Oscillatory currents (OCs) were studied in isolated rabbit ventricular myocytes with whole cell mode voltage clamp using Na + ‐free intracellular and extracellular solutions under conditions where K + currents were anticipated to be eliminated or minimized. All OCs were dependent on release of Ca 2+ from the sarcoplasmic reticulum (SR) because they were associated with intracellular Ca 2+ ([Ca 2+ ] i ) transients, and were suppressed by high concentrations of BAPTA (20 mmol l −1 ) or pretreatment with the SR antagonist agents ryanodine (10 μmol l −1 ) or thapsigargin (1 μmol l −1 ).
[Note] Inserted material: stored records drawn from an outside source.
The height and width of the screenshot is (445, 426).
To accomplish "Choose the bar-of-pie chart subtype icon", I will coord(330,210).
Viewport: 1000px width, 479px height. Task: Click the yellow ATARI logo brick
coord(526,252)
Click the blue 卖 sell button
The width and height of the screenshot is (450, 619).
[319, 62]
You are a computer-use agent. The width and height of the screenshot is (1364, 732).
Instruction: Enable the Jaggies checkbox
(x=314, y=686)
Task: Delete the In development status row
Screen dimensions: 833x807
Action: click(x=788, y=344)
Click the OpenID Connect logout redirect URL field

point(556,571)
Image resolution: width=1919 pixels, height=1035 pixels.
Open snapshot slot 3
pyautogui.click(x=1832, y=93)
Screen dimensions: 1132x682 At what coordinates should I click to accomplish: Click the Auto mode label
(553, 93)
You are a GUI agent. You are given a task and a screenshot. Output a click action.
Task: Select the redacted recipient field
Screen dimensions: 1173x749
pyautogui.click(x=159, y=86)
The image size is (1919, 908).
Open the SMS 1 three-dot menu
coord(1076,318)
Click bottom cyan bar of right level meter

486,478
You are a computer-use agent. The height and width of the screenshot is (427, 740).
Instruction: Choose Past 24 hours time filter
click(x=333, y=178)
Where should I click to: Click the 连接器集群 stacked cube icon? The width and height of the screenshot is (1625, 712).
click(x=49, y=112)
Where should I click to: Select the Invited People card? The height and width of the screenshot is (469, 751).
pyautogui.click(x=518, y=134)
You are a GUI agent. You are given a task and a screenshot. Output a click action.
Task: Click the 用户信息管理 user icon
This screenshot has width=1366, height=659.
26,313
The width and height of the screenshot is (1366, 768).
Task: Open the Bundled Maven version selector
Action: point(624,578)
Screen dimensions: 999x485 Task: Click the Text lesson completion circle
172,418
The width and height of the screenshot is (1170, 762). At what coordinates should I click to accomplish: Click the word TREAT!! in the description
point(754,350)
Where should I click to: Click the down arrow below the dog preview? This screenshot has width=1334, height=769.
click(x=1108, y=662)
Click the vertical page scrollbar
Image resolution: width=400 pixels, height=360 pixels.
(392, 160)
The reversal potential (V rev ) for OCs shifted with changes in the calculated V rev for Cl − ( E Cl ) but was between E Cl and the calculated V rev for elemental monovalent cations ( E Cat ), indicating that more than one Ca 2+ ‐activated current contributed to OCs. Addition of the Ca 2+ ‐activated Cl − current ( I Cl(Ca) ) antagonist, niflumic acid, shifted the OC V rev to E Cat , suggesting that I Cl(Ca) and a Ca 2+ ‐activated non‐selective cation current ( I CAN ) contributed to the observed OCs. A reduced niflumic acid‐insensitive Ca 2+ ‐activated OC persisted following marked symmetrical reduction of Cl − in the intracellular and extracellular solutions. Subsequent removal of all extracellular monovalent cations, by N ‐methyl‐D‐glucamine (NMDG) substitution, eliminated OCs and the inward holding current suggesting that I CAN and I Cl(Ca) accounted for all or most of the Ca 2+ ‐activated OC in the absence of Na + . The OC V rev was equal to E Cl in the absence of monovalent elemental cations. Under these conditions niflumic acid eliminated all OCs. Macroscopic OC is partially due to I CAN in rabbit ventricular myocytes.